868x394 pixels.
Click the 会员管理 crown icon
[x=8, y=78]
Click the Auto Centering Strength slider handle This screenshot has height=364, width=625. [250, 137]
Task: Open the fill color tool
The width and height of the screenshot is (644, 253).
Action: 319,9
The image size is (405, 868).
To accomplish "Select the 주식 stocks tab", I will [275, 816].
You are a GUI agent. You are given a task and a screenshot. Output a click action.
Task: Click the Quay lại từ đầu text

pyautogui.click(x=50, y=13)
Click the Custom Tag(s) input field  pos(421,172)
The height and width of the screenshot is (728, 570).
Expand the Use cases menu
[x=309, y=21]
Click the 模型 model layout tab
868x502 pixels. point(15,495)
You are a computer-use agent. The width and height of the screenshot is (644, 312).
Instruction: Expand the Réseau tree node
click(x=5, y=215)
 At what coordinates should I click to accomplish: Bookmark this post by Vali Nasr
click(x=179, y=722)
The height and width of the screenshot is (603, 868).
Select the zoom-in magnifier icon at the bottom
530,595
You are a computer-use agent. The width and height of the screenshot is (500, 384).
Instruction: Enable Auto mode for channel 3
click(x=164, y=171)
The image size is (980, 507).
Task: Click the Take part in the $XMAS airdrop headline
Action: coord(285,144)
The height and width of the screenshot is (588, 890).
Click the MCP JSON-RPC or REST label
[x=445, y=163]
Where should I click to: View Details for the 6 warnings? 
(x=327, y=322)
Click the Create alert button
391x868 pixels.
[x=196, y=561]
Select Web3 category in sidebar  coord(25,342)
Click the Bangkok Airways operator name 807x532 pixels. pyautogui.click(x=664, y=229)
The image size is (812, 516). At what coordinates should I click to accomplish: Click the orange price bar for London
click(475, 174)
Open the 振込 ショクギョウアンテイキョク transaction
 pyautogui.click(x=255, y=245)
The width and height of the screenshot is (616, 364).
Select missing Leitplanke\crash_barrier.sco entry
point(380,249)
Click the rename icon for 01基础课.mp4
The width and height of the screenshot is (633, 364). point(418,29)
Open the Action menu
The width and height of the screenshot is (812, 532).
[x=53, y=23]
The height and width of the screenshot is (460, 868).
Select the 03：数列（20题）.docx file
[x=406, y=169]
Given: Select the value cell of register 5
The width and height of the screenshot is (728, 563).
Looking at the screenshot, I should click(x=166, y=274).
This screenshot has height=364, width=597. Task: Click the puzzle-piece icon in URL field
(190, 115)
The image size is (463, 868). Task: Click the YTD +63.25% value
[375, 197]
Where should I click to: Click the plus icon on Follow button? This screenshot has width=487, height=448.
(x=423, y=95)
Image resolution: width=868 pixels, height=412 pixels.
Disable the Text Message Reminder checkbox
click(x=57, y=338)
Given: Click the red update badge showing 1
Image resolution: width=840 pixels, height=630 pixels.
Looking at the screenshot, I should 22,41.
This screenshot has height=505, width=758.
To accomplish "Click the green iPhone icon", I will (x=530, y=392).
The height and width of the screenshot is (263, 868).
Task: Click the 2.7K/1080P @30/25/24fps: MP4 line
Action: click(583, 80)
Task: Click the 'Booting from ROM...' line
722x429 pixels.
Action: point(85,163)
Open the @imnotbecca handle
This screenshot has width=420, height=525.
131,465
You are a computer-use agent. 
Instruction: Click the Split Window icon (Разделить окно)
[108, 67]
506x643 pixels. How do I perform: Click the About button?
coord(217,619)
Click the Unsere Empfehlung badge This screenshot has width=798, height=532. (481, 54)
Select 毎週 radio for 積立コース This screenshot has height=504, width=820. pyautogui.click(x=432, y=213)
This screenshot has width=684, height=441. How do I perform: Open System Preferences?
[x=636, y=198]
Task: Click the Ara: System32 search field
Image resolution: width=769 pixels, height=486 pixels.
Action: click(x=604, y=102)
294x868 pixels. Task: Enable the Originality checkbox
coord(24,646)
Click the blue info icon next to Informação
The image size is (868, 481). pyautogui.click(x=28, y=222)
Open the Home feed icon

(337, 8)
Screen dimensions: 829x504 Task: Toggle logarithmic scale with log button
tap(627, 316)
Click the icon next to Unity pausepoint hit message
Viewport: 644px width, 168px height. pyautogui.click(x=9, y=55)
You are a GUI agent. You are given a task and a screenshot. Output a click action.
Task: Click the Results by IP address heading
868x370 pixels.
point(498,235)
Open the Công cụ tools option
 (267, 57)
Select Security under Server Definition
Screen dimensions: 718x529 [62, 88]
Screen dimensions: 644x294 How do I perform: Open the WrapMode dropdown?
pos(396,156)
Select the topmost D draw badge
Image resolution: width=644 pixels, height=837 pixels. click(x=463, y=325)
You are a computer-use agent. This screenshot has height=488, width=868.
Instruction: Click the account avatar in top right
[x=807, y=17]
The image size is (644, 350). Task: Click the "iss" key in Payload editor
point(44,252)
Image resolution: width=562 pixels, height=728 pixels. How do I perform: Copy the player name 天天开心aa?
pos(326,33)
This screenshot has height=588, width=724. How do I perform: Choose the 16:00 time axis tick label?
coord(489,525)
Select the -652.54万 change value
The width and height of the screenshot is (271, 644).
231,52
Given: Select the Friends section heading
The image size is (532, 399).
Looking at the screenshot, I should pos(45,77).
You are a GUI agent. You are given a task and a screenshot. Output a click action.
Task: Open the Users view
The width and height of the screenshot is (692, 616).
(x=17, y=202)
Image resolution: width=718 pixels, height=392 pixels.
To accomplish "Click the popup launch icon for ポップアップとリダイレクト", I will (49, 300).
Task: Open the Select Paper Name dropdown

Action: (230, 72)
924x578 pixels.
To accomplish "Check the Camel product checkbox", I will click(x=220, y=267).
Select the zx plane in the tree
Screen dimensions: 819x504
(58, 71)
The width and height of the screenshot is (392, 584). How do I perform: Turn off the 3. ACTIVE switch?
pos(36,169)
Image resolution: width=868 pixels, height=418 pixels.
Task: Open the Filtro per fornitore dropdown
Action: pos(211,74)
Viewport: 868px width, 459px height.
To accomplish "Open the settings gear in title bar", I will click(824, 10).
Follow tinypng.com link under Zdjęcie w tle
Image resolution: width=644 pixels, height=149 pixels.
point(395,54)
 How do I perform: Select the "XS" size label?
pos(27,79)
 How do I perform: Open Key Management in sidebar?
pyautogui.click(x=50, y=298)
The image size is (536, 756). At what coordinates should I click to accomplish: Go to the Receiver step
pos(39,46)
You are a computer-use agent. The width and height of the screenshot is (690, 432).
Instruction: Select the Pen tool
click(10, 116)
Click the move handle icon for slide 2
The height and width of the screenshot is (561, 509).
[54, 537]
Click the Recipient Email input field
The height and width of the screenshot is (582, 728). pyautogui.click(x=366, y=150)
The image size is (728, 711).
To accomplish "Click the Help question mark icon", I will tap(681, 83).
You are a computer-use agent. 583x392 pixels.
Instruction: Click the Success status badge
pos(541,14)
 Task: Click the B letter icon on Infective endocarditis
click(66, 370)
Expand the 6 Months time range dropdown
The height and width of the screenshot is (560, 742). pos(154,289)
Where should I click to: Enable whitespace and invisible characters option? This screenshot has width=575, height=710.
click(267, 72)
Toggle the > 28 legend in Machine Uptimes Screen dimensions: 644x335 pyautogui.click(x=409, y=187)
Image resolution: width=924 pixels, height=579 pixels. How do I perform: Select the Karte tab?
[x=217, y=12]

-*-

→ **Assigned task**
Please copy every line from the entries that includes the word "heading".

→ **Exercise solution**
Task: Click the Results by IP address heading
Given: Select the Friends section heading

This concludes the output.